Existing law requires a health care service plan or health insurer in the individual, small group, or large group markets to file rate information with the Department of Managed Health Care or the Department of Insurance. For large group plan contracts and policies, existing law requires a plan or insurer to file rate information with the respective department at least 60 days prior to implementing an unreasonable rate increase, as defined in PPACA. Existing law requires the plan or insurer to also disclose specified aggregate data with that rate filing. Existing law authorizes the respective department to review those filings, to report to the Legislature at least quarterly on all unreasonable rate filings, and to post on its Internet Web site a decision that an unreasonable rate increase is not justified or that a rate filing contains inaccurate information. Existing law requires prior notice, as specified, of changes to premium rates or coverage in order for those changes to be effective. 
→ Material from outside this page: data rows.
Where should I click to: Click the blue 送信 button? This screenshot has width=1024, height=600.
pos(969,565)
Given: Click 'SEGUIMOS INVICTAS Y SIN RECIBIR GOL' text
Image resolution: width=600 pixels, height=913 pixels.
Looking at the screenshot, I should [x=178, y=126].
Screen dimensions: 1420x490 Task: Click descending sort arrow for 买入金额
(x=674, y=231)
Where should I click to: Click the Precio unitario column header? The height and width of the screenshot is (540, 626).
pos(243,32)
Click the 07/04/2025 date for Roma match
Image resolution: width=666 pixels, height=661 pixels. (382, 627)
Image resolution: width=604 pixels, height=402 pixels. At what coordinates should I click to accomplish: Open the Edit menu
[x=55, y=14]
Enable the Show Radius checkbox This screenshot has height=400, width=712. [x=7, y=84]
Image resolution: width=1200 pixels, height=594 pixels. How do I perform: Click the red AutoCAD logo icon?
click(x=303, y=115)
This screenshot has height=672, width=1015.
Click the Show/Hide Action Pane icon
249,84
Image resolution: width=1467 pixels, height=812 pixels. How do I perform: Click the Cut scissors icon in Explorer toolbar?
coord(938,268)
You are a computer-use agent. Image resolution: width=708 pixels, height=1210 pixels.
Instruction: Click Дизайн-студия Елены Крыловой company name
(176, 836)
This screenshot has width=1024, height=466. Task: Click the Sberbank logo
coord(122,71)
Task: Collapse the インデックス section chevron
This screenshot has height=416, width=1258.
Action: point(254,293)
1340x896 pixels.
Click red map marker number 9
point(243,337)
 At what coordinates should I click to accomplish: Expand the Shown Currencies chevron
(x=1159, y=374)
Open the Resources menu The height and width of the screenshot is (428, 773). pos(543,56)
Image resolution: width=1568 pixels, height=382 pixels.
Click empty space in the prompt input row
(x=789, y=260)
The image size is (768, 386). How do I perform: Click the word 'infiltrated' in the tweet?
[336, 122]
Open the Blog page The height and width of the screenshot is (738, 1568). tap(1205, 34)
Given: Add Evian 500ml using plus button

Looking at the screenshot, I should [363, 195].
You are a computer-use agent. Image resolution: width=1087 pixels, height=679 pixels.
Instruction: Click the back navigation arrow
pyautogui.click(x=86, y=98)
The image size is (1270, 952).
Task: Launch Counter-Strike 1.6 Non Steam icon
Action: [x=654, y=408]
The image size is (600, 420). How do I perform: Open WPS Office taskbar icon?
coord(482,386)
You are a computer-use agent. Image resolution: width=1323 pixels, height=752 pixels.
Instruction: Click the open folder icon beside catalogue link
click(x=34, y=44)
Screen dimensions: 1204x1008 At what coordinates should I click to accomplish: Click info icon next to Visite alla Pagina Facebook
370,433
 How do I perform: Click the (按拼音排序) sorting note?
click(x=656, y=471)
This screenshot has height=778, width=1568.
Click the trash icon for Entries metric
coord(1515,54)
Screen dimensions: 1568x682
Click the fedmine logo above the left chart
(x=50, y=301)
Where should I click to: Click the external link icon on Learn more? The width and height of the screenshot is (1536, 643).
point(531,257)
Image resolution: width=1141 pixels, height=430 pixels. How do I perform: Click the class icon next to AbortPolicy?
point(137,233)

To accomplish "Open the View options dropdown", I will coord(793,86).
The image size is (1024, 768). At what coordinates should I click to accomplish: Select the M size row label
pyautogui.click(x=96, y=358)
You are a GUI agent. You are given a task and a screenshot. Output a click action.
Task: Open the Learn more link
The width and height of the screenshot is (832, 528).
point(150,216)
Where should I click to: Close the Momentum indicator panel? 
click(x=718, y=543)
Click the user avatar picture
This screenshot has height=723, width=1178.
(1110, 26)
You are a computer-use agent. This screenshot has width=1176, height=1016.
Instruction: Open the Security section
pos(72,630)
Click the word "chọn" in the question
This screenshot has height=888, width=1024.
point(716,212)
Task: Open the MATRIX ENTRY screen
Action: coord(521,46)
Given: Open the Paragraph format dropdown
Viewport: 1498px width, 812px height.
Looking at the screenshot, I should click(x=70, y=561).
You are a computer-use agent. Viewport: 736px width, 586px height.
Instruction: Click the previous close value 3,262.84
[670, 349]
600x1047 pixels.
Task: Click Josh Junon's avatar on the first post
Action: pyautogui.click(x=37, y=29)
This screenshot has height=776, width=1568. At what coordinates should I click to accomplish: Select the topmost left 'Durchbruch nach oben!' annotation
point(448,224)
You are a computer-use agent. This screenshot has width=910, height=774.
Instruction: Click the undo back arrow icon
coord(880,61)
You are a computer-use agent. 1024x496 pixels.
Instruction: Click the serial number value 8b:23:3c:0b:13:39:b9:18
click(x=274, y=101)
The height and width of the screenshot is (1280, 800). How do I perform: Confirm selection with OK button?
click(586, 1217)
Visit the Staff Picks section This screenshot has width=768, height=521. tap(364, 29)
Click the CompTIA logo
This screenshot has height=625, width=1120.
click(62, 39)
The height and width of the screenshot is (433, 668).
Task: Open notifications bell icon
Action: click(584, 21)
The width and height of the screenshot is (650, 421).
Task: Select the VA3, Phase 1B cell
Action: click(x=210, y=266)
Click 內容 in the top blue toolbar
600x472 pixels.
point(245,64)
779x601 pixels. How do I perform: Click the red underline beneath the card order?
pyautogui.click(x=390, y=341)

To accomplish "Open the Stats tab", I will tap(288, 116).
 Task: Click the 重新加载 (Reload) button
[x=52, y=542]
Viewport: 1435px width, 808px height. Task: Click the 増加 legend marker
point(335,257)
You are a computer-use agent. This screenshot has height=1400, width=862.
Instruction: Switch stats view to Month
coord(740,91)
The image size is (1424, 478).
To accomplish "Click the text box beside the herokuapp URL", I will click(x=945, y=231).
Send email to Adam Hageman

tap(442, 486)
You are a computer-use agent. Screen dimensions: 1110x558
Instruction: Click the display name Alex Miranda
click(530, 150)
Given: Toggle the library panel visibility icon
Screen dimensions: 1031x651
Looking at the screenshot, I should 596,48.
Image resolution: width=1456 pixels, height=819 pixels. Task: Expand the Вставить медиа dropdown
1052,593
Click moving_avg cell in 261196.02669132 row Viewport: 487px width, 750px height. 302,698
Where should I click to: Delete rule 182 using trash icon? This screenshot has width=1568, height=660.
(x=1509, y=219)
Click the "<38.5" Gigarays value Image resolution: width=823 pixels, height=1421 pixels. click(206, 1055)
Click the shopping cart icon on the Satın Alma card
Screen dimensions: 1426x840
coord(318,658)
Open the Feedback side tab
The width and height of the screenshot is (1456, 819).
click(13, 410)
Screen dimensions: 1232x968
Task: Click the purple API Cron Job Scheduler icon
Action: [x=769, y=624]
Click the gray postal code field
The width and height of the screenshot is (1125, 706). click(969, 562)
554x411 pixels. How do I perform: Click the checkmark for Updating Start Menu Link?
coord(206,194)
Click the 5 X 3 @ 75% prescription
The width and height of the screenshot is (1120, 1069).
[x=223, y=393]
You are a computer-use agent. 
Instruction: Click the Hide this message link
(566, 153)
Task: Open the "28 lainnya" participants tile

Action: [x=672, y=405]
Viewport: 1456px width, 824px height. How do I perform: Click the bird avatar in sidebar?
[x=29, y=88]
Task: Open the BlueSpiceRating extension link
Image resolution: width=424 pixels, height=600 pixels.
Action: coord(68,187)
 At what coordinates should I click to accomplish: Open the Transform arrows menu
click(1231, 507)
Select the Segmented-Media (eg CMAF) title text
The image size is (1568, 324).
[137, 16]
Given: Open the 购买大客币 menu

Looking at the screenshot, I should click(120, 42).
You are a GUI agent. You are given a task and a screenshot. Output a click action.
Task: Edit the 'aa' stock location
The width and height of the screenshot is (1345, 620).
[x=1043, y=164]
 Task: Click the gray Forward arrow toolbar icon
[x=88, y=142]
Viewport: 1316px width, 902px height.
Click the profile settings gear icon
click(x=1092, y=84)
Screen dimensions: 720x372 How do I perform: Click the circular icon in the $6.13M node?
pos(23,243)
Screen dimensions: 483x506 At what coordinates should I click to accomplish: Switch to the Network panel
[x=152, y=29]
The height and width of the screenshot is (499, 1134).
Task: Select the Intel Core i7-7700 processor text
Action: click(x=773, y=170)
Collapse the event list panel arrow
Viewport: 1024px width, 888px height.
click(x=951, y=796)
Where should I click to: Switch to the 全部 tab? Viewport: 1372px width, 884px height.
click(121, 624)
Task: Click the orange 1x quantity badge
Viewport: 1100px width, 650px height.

This bill would add to the existing rate information requirement to further require large group health care service plans and health insurers to file with the respective department the weighted average rate increase for all large group benefit designs during the 12-month period ending January 1 of the following calendar year. The bill would require the notice of changes to premium rates or coverage for large group health plans and insurance policies to provide additional information regarding whether the rate change is greater than average rate increases approved by the California Health Benefit Exchange or by the Board of Administration of the Public Employees’ Retirement System, or would be subject to the excise tax described above. The bill would require the plan or insurer to file additional aggregate rate information with the respective department on or before October 1, 2016, and annually thereafter. The bill would require the respective department to conduct a public meeting regarding large group rate changes. The bill would require these meetings to occur annually after the respective department has reviewed the large group rate information required to be submitted annually by the plan or insurer, as specified. The bill would authorize a health care service plan or health insurer that exclusively contracts with no more than 2 medical groups to provide or arrange for professional medical services for enrollees or insureds to meet this requirement by disclosing its actual trend experience for the prior year using benefit categories that are the same or similar to those used by other plans or health insurers.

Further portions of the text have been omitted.